The public interest group said FERC’s conclusion that Dynegy did not manipulate the market and that the ensuing $150/MW-day clearing price in Southern Illinois’ Zone 4 was reasonable was wrong on both counts (EL15-70).
The Zone 4 clearing price was a nine-fold price increase compared with just $16.75/MW-day a year earlier. MISO’s other nine local resource zones cleared below $3.50/MW-day that year. Public Citizen, the Illinois Attorney General and Southwestern Electric Cooperative had questioned Dynegy’s market behavior because the company controlled a significant portion of the capacity available in Zone 4.
2015/16 MISO PRA results | MISO
In mid-July, FERC wrapped up a three-year-old investigation into MISO’s 2015/16 Planning Resource Auction by finding no market manipulation on Dynegy’s part.
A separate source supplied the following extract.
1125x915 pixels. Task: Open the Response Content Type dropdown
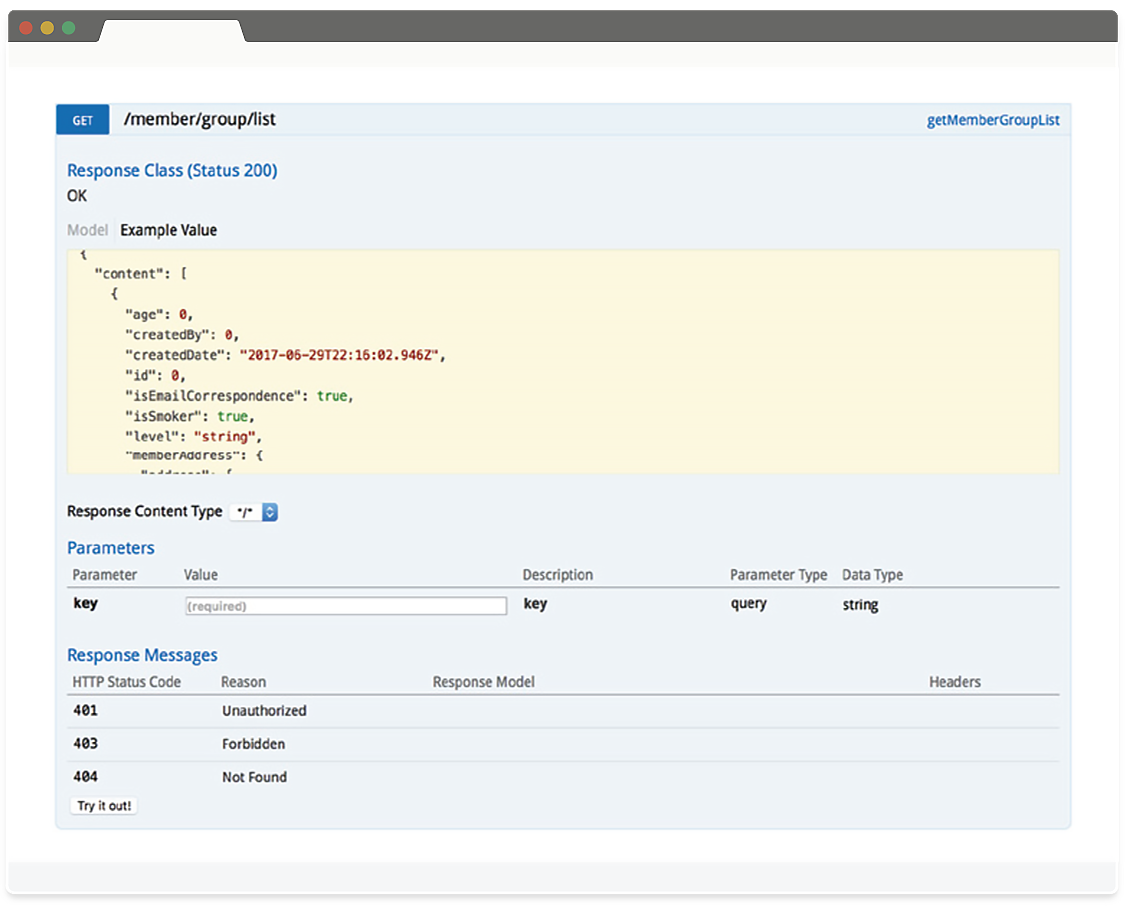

The commission also found Zone 4’s $150/MW-day clearing price just and reasonable, declining to set up an evidentiary hearing to possibly recalibrate the auction results. (See FERC Clears MISO 2015/16 Auction Results.) FERC said a clearing price isn’t unjust simply because it’s higher than expected.
“The commission did not include the evidence from the nonpublic investigation in the record, did not allow the parties to address it and did not say in even the most general terms what, in its view, that evidence showed. Nor did the commission address the arguments advanced by the parties as to whether manipulation had occurred,” Public Citizen said. “The commission offered no account of what, in its view, Dynegy had in fact done or of why that conduct did not amount to manipulation.”
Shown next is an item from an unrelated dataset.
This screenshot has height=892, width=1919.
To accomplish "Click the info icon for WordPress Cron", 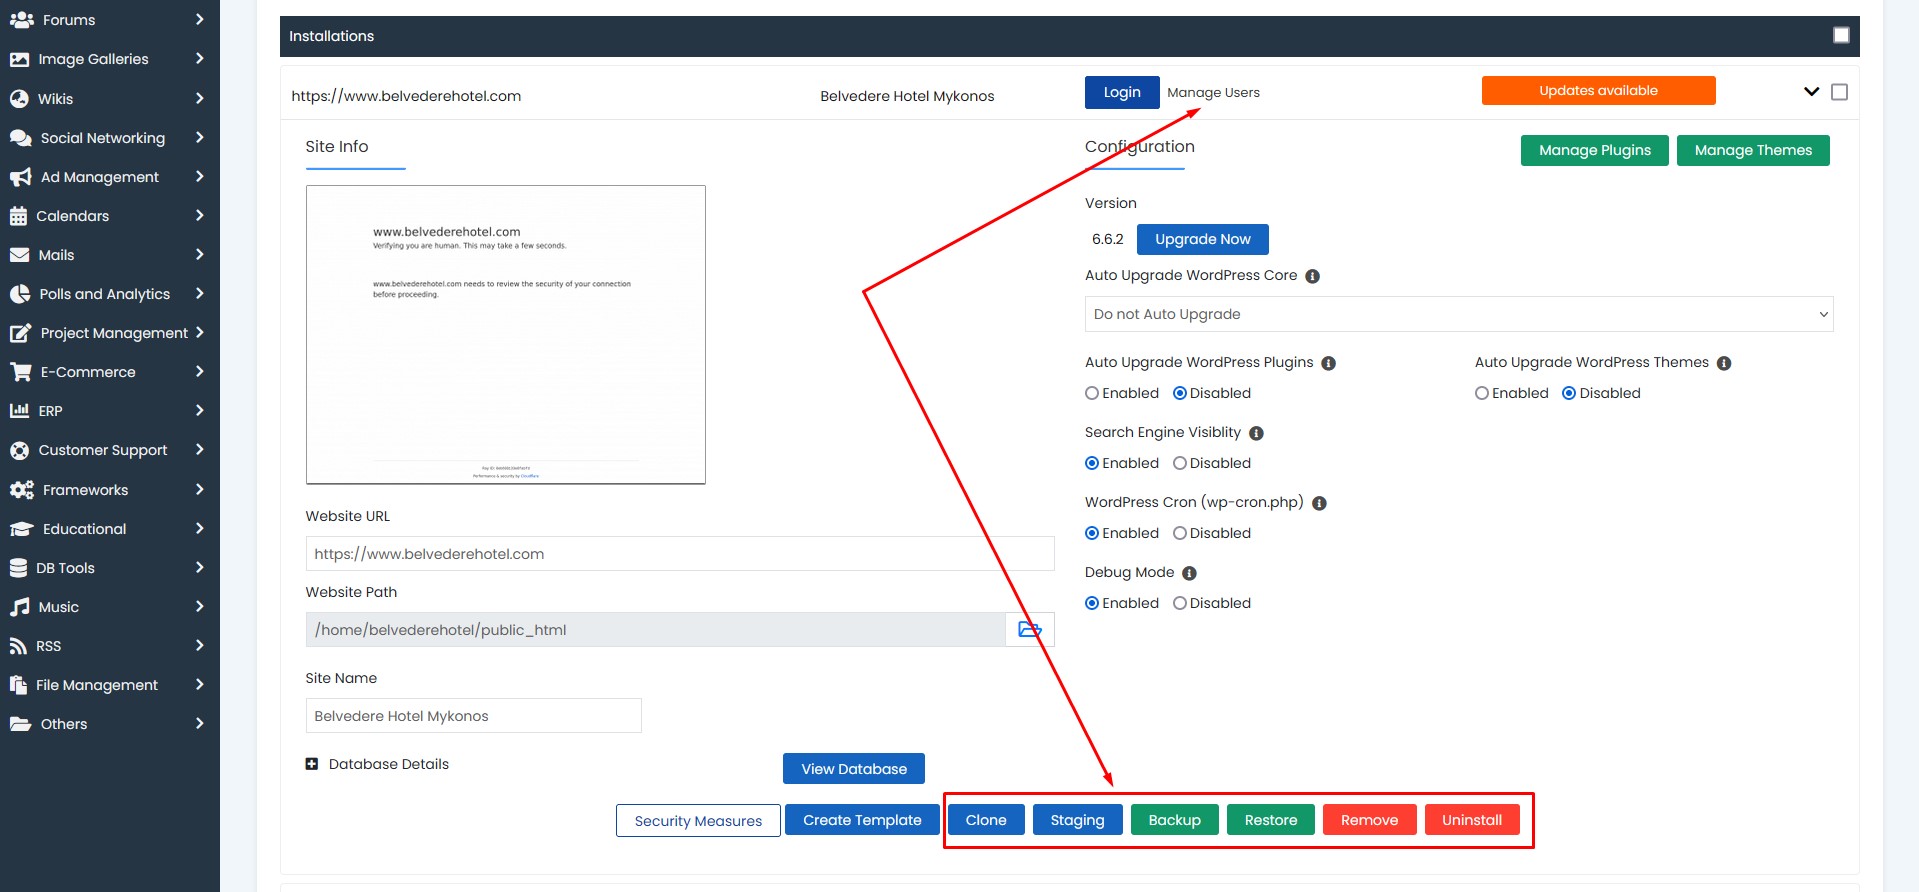I will (1319, 504).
FERC ruled that although Dynegy had pivotal supplier status and that substantial price separation occurred between Zone 4 and the rest of MISO, the RTO had conducted the auction in accordance with its Tariff and market power mitigation rules.
Public Citizen said it didn’t appear that FERC examined whether MISO’s circa-2015 market power provisions were effective. The omission was “striking,” Public Citizen said, because just eight months after the auction, FERC ruled that MISO’s rules for the 2016/17 auction were not just and reasonable. FERC said MISO didn’t accurately gauge power exports and its $155.79/MW-day maximum bid should be set closer to $25. (See FERC Orders MISO to Change Auction Rules.)
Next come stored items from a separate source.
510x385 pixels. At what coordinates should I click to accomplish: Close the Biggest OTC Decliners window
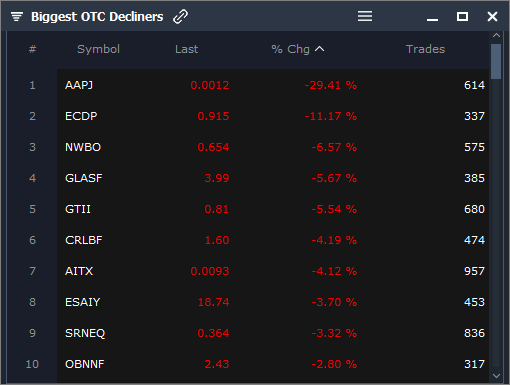[x=492, y=16]
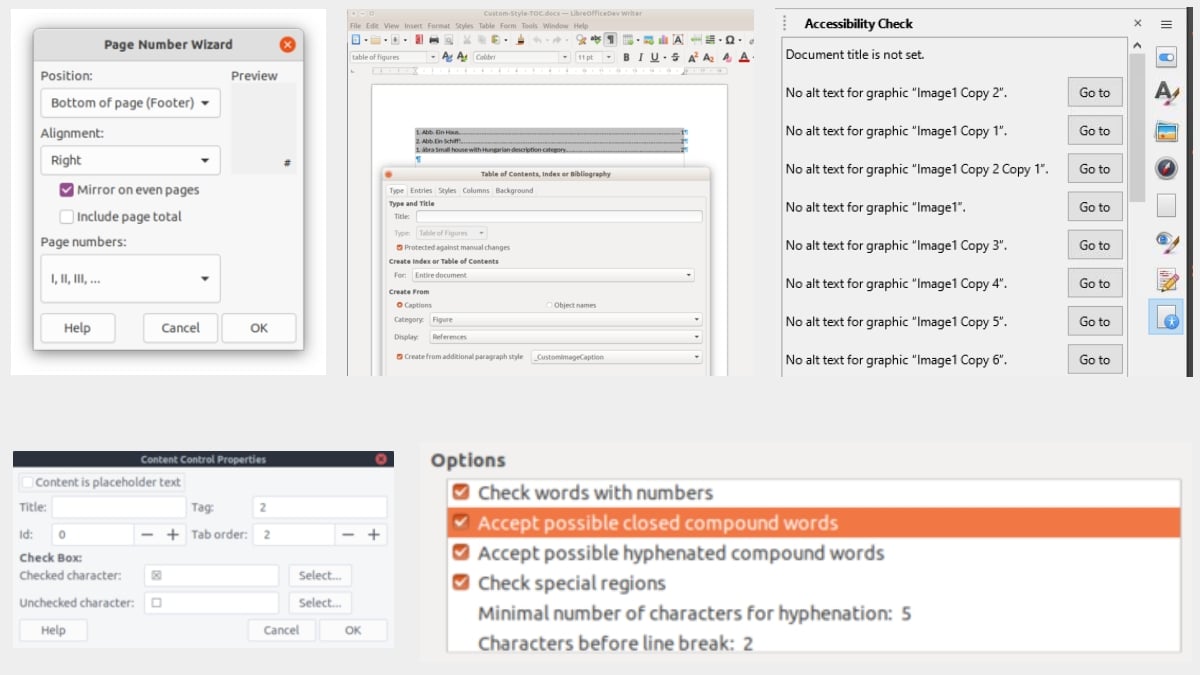1200x675 pixels.
Task: Open the Gallery deck in the sidebar
Action: pos(1166,131)
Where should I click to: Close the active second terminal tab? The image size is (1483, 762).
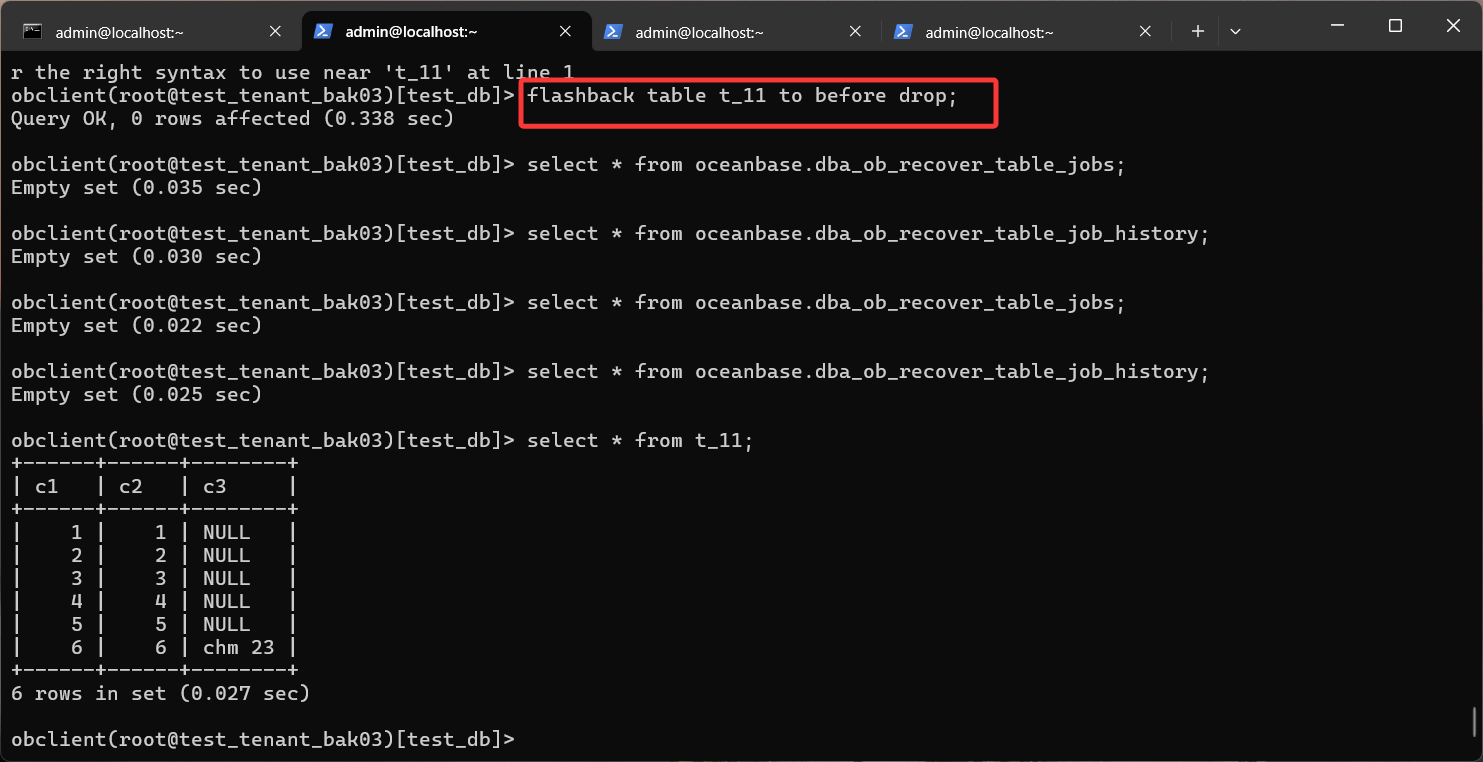[565, 31]
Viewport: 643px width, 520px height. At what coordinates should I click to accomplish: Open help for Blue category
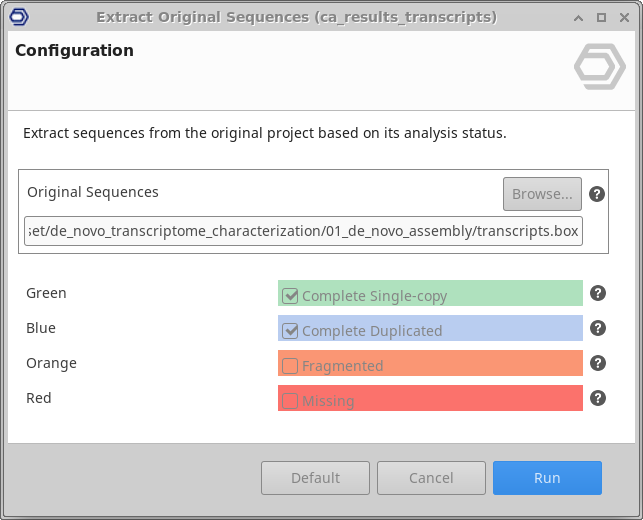click(597, 328)
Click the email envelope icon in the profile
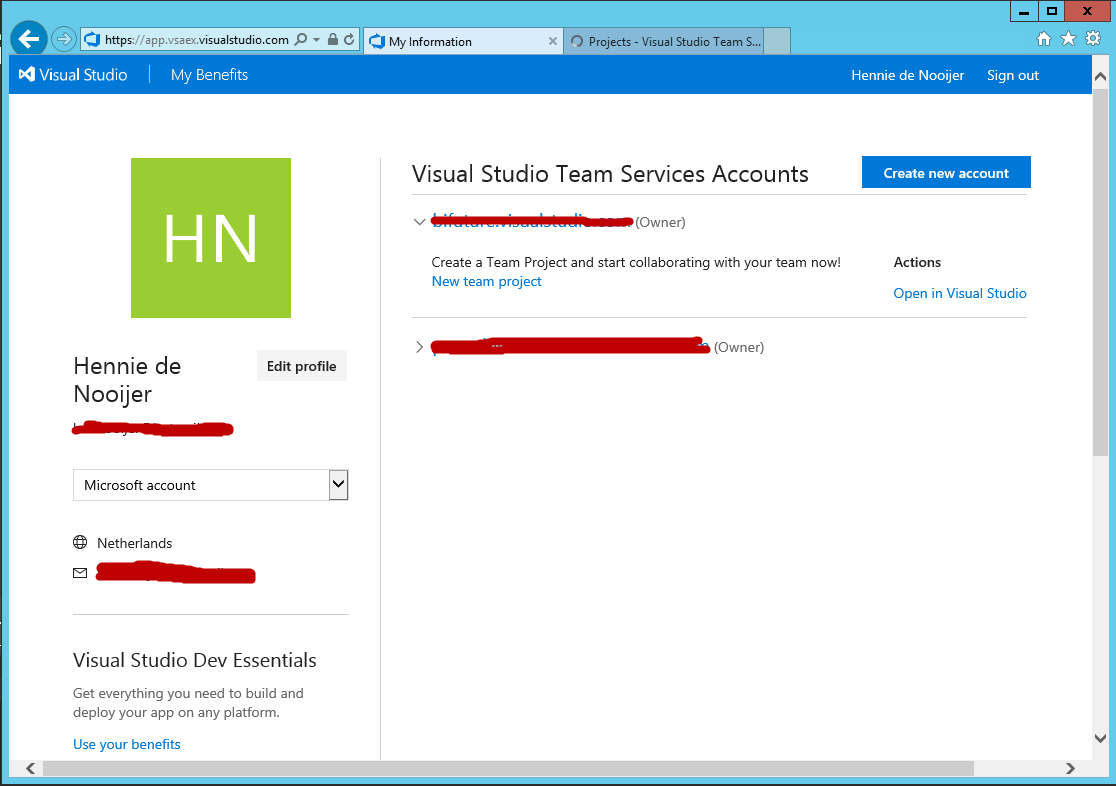The height and width of the screenshot is (786, 1116). click(x=80, y=573)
Commissioners Cheryl LaFleur and Richard Glick expressed displeasure last month that they were not consulted before Chairman Neil Chatterjee closed the investigation. In a dissent, Glick called July’s order a “wholly unsatisfactory response to the allegations of market manipulation,” saying FERC didn’t provide “even the scantiest reasoning to support its finding that the nearly 1,000% year-over-year increase in the MISO Zone 4 capacity price had nothing to do with market manipulation.”
Tyson Slocum, director of Public Citizen’s Energy Program, acknowledged the group’s chances of prevailing in the rehearing request were slim.
“We’re in this for the long haul,” he said in an interview. “The request for rehearing is not necessarily to change the commission’s vote but to get this before a federal court.”